Em 2024, o Congresso norte-americano aprovou uma lei que obriga a controladora chinesa ByteDance a vender o TikTok a investidores dos EUA ou encarar a proibição do serviço em território americano. O principal argumento dos parlamentares é a segurança nacional, baseada no receio de que autoridades chinesas obtenham acesso aos dados de usuários norte-americanos.

Decretos sucessivos

Desde que retornou à Casa Branca, em janeiro, Trump adiou repetidamente a aplicação da lei. Em setembro, concedeu 90 dias adicionais para que as negociações avançassem, alegando existir um entendimento preliminar com Pequim. No fim do mesmo mês, outro decreto concedeu mais 120 dias de folga, empurrando o prazo legal para 2026.

Modelo proposto

O plano em discussão prevê a criação de uma empresa nos Estados Unidos para administrar o TikTok. Nessa estrutura, investidores norte-americanos deteriam cerca de 80 % de participação, reduzindo a fatia chinesa a menos de 20 % e afastando o controle da ByteDance.

Possíveis compradores

De acordo com o Wall Street Journal, um dos consórcios interessados reúne Oracle, Silver Lake e Andreessen Horowitz. A proposta inclui migrar os usuários para uma nova versão do aplicativo, sob regras de governança norte-americanas.
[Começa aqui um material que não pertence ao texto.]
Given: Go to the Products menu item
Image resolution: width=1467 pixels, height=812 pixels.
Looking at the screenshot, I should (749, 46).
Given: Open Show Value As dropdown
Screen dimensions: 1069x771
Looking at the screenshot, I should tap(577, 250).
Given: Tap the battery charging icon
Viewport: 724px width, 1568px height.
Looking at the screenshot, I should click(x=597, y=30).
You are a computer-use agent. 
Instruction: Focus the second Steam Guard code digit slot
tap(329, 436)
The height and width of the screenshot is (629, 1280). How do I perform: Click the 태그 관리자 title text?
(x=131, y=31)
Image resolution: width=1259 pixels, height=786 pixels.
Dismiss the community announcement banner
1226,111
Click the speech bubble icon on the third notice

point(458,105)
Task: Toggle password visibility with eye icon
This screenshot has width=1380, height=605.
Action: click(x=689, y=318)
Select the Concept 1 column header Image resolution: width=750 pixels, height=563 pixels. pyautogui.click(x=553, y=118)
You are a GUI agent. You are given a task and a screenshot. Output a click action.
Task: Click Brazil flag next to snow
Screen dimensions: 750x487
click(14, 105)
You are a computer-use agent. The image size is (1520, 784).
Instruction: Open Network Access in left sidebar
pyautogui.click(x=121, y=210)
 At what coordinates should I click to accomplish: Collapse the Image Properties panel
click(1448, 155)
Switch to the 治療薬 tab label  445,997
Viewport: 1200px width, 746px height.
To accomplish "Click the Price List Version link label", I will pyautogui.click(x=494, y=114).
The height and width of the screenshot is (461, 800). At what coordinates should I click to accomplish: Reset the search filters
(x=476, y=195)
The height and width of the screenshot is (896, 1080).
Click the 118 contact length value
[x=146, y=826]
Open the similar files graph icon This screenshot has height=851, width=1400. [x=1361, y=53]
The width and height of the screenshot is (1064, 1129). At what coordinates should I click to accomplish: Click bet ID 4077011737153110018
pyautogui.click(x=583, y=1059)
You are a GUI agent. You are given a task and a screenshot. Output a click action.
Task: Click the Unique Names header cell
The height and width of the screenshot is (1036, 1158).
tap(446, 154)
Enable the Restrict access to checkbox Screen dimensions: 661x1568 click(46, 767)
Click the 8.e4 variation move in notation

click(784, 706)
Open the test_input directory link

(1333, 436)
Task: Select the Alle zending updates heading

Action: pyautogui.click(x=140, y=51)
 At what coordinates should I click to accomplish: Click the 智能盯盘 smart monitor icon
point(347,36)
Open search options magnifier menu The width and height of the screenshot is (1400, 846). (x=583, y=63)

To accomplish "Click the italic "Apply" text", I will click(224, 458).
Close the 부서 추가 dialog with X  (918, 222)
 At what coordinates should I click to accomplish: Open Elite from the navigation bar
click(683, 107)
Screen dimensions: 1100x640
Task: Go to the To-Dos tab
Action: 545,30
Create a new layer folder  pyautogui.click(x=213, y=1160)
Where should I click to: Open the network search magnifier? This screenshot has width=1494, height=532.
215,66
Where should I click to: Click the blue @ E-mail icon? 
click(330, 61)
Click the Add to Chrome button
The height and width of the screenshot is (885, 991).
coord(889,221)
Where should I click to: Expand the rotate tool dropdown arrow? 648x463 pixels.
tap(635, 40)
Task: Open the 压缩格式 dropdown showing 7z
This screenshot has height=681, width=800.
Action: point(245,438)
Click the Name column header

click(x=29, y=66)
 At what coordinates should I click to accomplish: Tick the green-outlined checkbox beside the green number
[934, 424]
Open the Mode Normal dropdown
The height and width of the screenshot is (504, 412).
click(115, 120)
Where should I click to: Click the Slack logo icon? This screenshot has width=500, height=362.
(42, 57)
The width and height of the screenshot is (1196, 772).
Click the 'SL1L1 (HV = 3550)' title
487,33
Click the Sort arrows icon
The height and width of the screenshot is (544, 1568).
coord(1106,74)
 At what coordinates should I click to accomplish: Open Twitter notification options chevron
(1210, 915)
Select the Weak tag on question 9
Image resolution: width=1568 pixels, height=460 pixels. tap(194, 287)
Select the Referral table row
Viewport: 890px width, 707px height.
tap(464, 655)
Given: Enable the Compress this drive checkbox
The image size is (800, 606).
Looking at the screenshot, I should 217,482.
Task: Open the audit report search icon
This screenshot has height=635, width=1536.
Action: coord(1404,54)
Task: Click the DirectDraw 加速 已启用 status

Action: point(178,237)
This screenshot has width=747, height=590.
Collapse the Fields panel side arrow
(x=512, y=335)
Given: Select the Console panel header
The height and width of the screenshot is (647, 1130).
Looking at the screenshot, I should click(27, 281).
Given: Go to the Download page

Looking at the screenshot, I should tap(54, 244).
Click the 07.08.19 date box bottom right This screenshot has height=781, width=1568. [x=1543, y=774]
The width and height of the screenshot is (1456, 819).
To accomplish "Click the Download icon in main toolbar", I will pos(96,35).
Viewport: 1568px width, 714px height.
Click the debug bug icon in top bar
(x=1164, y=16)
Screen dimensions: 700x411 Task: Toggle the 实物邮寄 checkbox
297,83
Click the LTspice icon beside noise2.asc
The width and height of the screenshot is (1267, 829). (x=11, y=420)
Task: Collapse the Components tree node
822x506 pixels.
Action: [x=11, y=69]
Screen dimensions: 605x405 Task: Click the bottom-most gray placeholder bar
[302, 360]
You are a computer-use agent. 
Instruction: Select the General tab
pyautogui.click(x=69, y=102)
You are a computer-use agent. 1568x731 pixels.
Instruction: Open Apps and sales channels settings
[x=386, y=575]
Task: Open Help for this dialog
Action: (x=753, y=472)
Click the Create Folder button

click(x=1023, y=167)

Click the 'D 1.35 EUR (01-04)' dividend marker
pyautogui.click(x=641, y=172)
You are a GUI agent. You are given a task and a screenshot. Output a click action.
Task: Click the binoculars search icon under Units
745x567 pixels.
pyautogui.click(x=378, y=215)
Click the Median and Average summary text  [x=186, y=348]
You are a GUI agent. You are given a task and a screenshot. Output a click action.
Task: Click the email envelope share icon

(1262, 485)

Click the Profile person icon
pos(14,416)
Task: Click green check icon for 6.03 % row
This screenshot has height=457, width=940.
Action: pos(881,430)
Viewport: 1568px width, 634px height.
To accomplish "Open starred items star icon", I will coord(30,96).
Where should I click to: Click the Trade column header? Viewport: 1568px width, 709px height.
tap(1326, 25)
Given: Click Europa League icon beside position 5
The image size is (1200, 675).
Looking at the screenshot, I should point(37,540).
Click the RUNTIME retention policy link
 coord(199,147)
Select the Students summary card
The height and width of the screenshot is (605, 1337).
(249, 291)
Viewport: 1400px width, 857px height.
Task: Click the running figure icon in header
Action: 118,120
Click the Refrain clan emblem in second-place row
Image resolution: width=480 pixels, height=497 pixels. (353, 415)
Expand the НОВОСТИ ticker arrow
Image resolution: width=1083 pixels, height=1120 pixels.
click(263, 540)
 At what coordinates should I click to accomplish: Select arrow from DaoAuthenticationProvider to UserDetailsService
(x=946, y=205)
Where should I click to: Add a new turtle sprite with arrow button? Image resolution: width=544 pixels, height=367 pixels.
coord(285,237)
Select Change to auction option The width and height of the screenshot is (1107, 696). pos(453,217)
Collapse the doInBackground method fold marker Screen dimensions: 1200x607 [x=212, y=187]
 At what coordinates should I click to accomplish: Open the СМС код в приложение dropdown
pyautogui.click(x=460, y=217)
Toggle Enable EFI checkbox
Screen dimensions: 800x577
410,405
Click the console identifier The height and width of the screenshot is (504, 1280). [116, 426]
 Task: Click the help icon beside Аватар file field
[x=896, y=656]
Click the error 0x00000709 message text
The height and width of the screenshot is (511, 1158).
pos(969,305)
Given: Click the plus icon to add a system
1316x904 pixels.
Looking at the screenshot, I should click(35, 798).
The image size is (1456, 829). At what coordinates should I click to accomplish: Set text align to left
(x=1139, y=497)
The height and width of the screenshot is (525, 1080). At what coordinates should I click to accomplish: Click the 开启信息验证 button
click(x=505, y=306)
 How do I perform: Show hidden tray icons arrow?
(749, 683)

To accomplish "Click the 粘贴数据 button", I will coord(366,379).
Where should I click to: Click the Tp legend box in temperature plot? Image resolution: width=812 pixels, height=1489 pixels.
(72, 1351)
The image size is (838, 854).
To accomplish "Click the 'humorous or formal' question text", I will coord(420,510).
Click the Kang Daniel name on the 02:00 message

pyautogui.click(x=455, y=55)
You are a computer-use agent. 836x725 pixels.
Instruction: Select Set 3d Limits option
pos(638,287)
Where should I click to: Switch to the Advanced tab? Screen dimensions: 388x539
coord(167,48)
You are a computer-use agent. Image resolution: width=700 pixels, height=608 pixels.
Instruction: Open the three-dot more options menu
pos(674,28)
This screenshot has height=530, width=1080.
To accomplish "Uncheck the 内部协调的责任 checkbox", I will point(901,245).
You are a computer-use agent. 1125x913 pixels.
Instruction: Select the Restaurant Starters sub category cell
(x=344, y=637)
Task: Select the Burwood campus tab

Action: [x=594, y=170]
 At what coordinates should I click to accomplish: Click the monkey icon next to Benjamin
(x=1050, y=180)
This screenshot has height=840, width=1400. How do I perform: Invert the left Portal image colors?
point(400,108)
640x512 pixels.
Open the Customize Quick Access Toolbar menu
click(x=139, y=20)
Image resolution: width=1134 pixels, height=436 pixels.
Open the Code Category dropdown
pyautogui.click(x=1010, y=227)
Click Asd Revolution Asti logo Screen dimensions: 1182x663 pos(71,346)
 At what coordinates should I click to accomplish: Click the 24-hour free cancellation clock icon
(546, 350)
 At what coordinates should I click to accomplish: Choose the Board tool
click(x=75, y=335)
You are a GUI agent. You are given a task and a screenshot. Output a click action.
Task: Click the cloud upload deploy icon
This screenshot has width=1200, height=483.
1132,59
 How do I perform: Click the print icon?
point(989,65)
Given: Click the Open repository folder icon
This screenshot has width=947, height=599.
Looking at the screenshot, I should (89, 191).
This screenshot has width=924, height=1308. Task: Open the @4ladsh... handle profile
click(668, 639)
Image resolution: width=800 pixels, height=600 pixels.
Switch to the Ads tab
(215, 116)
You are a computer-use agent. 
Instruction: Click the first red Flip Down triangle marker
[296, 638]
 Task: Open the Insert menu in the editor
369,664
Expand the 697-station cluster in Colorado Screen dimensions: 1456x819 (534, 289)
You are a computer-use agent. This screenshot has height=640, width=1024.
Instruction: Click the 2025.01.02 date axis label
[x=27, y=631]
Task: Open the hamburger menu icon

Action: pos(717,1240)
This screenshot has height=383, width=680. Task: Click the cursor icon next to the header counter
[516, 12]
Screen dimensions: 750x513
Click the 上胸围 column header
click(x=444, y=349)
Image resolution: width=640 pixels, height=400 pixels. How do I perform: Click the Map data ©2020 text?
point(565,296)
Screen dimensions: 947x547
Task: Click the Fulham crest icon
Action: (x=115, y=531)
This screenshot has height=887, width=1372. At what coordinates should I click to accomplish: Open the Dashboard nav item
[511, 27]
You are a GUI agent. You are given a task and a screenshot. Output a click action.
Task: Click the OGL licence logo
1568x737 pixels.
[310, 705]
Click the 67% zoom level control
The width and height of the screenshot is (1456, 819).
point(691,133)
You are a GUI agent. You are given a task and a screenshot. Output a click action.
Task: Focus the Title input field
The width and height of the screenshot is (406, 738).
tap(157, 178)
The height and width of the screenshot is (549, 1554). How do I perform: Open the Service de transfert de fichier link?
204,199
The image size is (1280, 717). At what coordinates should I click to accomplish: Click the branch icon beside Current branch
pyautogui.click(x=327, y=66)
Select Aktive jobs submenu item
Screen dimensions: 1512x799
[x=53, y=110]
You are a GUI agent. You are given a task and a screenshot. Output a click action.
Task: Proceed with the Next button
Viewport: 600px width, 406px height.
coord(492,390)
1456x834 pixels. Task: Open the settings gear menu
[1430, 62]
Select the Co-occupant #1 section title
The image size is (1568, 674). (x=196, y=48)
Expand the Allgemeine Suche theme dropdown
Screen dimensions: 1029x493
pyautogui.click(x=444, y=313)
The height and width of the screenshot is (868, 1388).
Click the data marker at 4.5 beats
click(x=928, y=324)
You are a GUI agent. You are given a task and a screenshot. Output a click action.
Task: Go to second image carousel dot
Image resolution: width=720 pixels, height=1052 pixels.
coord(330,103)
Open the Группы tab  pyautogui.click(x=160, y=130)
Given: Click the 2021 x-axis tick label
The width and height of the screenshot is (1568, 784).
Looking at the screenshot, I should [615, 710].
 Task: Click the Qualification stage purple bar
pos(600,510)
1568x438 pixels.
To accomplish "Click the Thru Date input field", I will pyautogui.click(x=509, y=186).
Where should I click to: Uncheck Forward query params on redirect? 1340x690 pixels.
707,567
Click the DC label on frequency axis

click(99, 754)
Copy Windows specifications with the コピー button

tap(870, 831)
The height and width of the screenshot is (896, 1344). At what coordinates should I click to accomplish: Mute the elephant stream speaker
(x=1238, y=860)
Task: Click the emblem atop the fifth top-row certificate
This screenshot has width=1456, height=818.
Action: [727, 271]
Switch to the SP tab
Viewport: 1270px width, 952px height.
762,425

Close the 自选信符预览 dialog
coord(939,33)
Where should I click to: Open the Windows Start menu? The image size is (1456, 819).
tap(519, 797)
Fora do círculo próximo a Trump, o bilionário Frank McCourt, líder do Project Liberty — que conta com Alexis Ohanian, cofundador do Reddit, e o investidor Kevin O’Leary — também declarou interesse.

Impasses com Pequim

As negociações estagnaram após o recrudescimento das tensões comerciais entre Washington e Pequim, agravadas por novas tarifas impostas pelos EUA. Qualquer venda de ativos considerados estratégicos precisa do aval das autoridades chinesas, que ainda não se manifestaram oficialmente.

Assim, o prazo político se esgota, mas não há sinal de banimento imediato nem de acordo concluído. Entre leis suspensas, decretos sobrepostos e tratativas paradas, o TikTok continua operando em um limbo jurídico nos Estados Unidos — pelo menos até 23 de janeiro de 2026.